◆ **Goal**: Reproduce each of the rows below word for word, leaving out the pictures.
•••••
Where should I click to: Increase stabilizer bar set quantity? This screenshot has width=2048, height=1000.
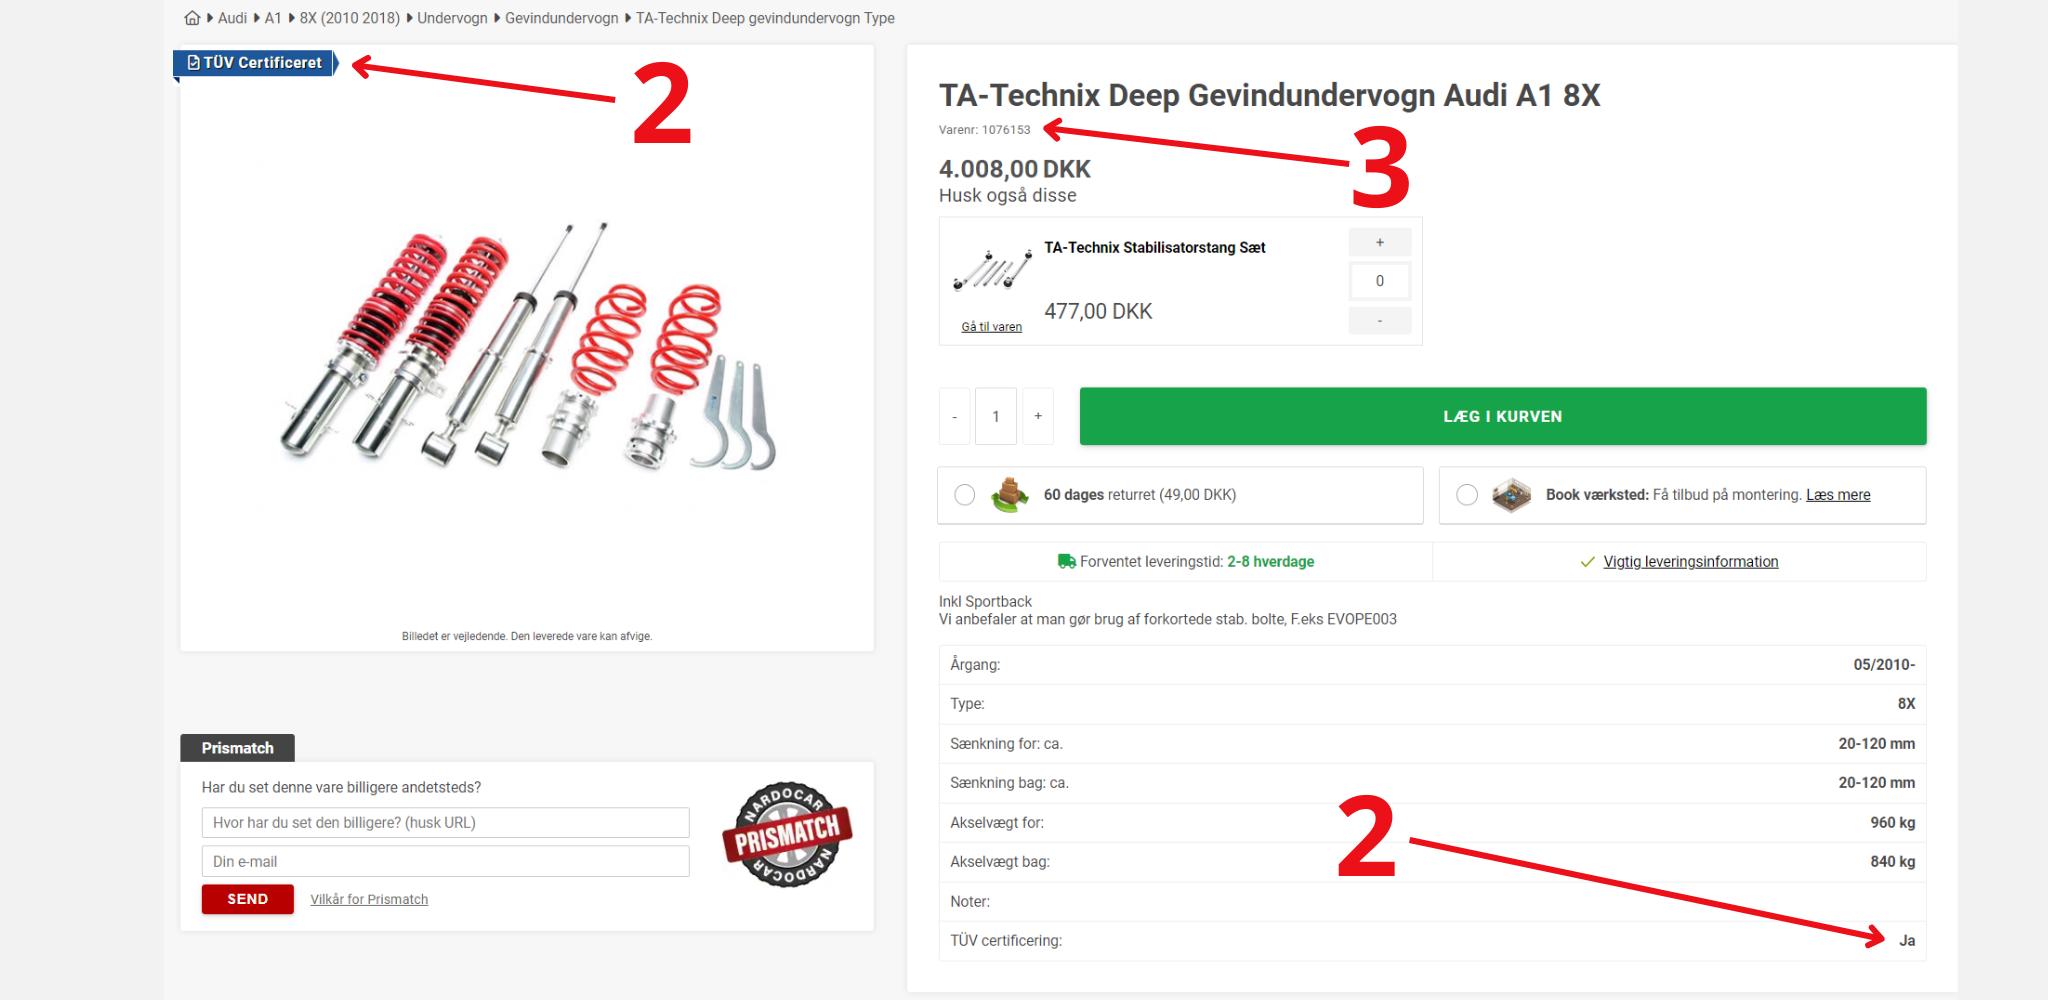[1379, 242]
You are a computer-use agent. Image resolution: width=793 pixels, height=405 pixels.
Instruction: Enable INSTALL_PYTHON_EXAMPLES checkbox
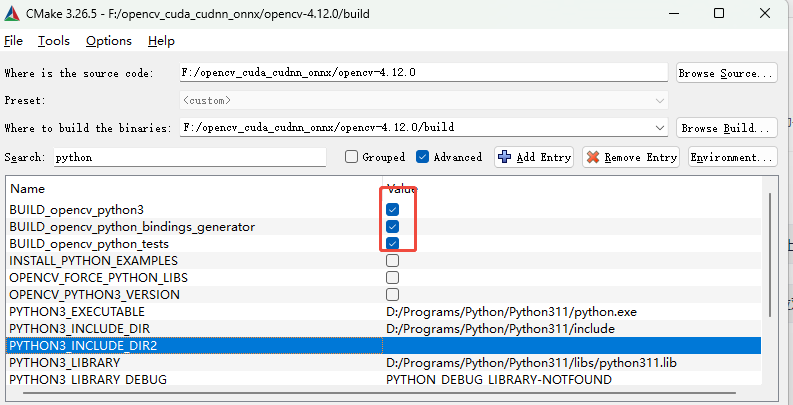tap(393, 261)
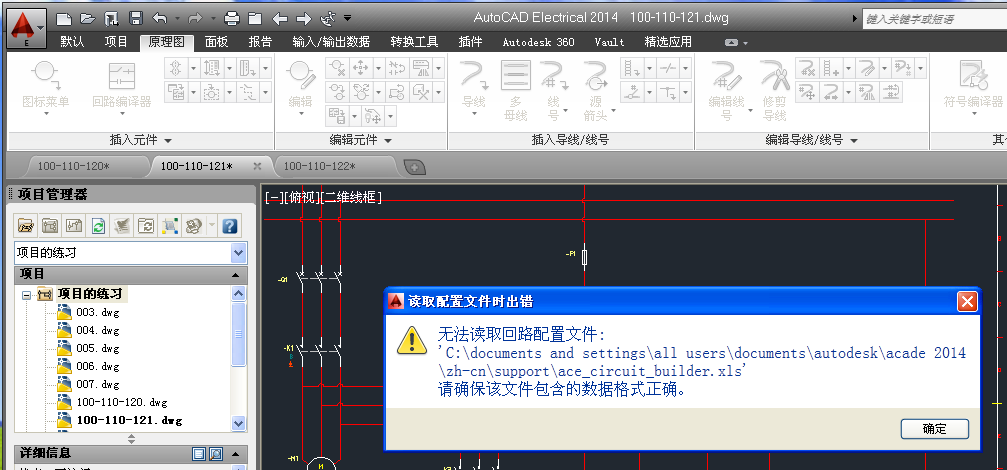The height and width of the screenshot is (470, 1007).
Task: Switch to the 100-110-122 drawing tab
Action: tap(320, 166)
•••••
◆ **Exercise answer**:
Where should I click to: Increase stabilizer bar set quantity? This screenshot has width=2048, height=1000.
[1379, 242]
You are a computer-use agent. Image resolution: width=793 pixels, height=405 pixels.
Instruction: Enable INSTALL_PYTHON_EXAMPLES checkbox
tap(393, 261)
The height and width of the screenshot is (470, 1007).
Task: Switch to the 100-110-122 drawing tab
Action: tap(320, 166)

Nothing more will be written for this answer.